What to do
Among the lines of data below, reproduce only those from the one with "Image resolution: width=902, height=2576." through the one with "2257 (580, 2533)", exactly as they stand, both ends included.

Dataset records
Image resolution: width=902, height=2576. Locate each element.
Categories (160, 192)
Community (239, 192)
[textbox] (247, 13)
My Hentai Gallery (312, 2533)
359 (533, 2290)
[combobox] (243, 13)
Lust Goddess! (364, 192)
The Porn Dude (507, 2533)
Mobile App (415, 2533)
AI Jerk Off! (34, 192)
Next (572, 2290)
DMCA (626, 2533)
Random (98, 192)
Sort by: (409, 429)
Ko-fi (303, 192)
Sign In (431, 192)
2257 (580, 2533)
==
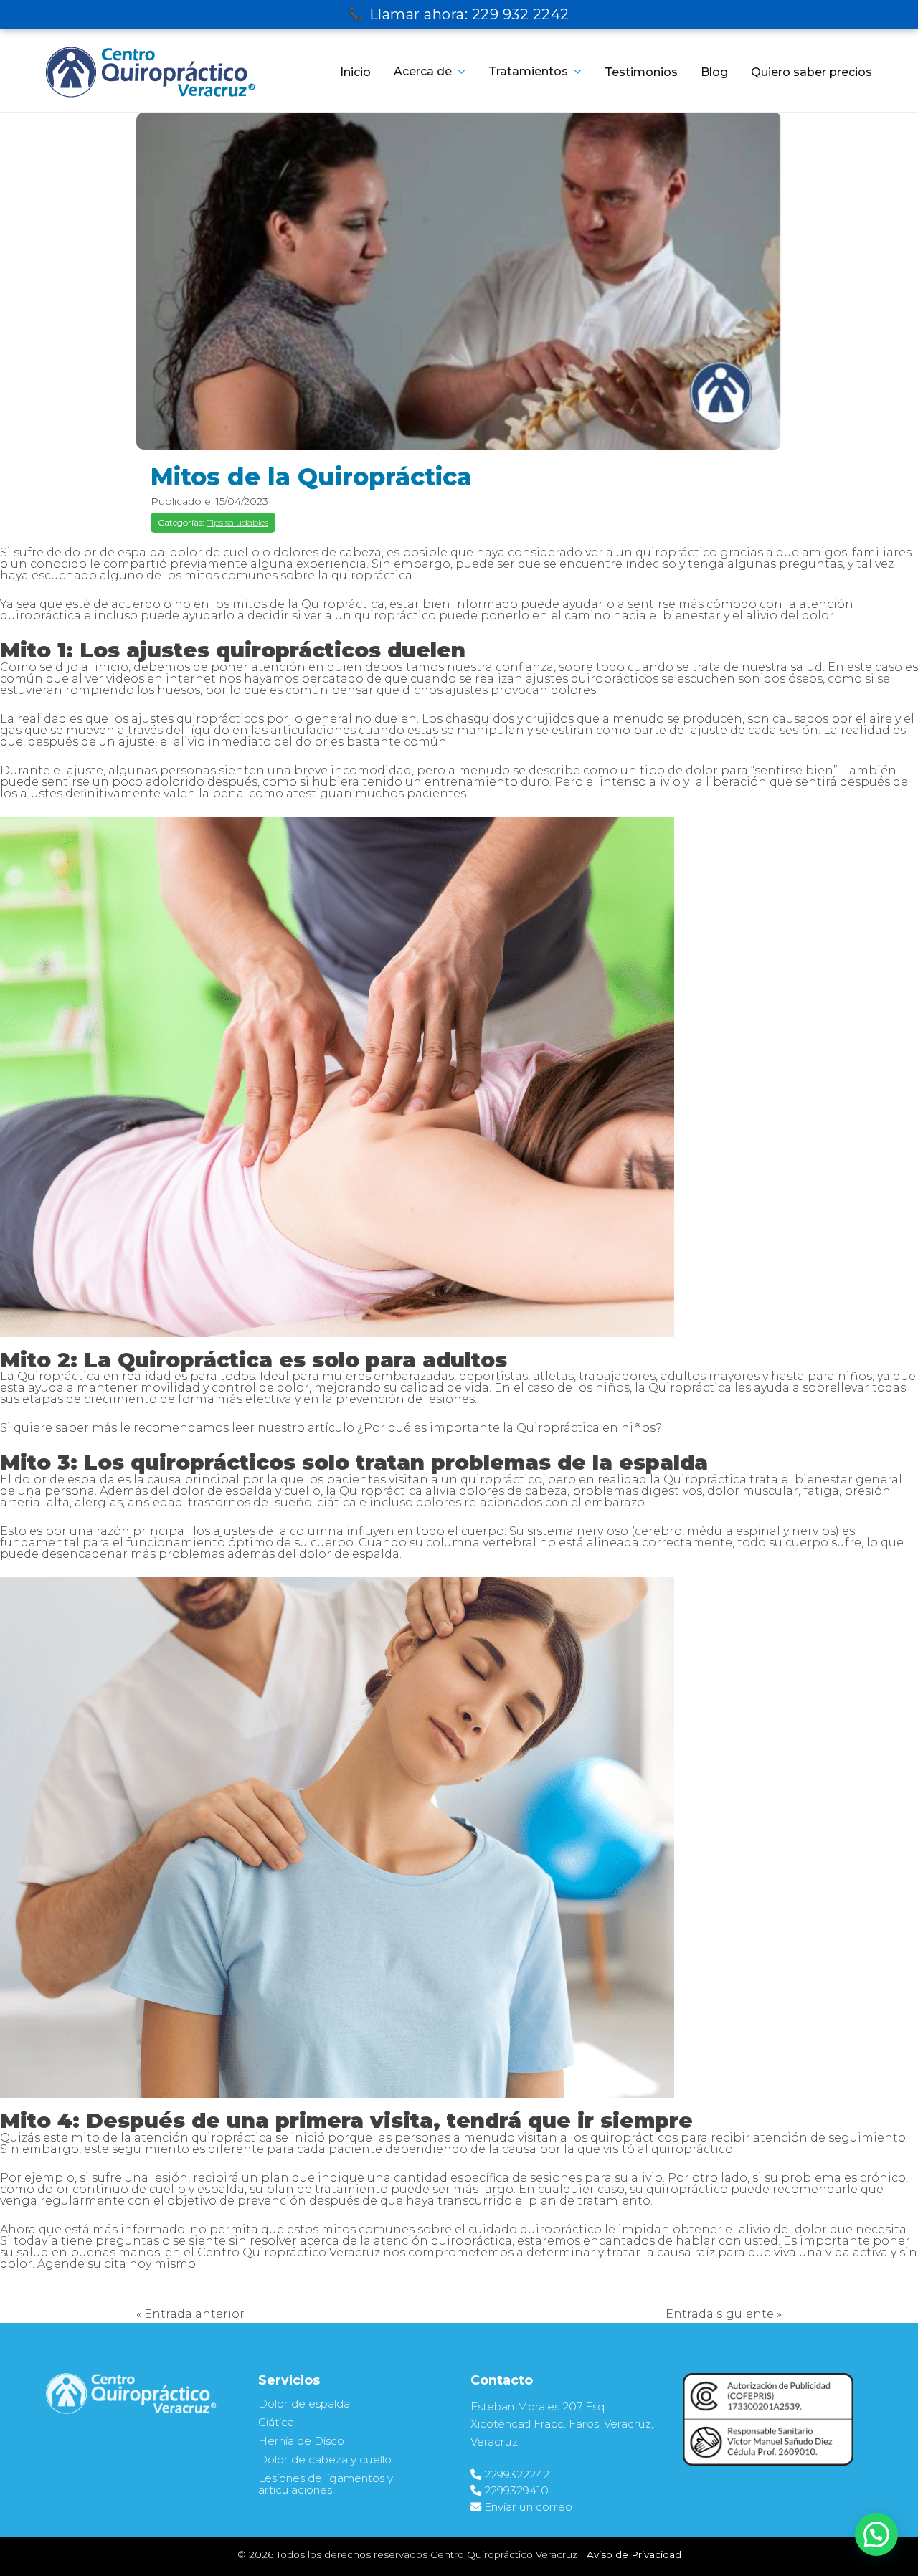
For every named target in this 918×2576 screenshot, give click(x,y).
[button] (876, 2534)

Result
Image resolution: width=902, height=2576. Locate each element.
Categories (160, 192)
Community (239, 192)
[textbox] (247, 13)
My Hentai Gallery (312, 2533)
359 (533, 2290)
[combobox] (243, 13)
Lust Goddess! (364, 192)
The Porn Dude (507, 2533)
Mobile App (415, 2533)
AI Jerk Off! (34, 192)
Next (572, 2290)
DMCA (626, 2533)
Random (98, 192)
Sort by: (409, 429)
Ko-fi (303, 192)
Sign In (431, 192)
2257 (580, 2533)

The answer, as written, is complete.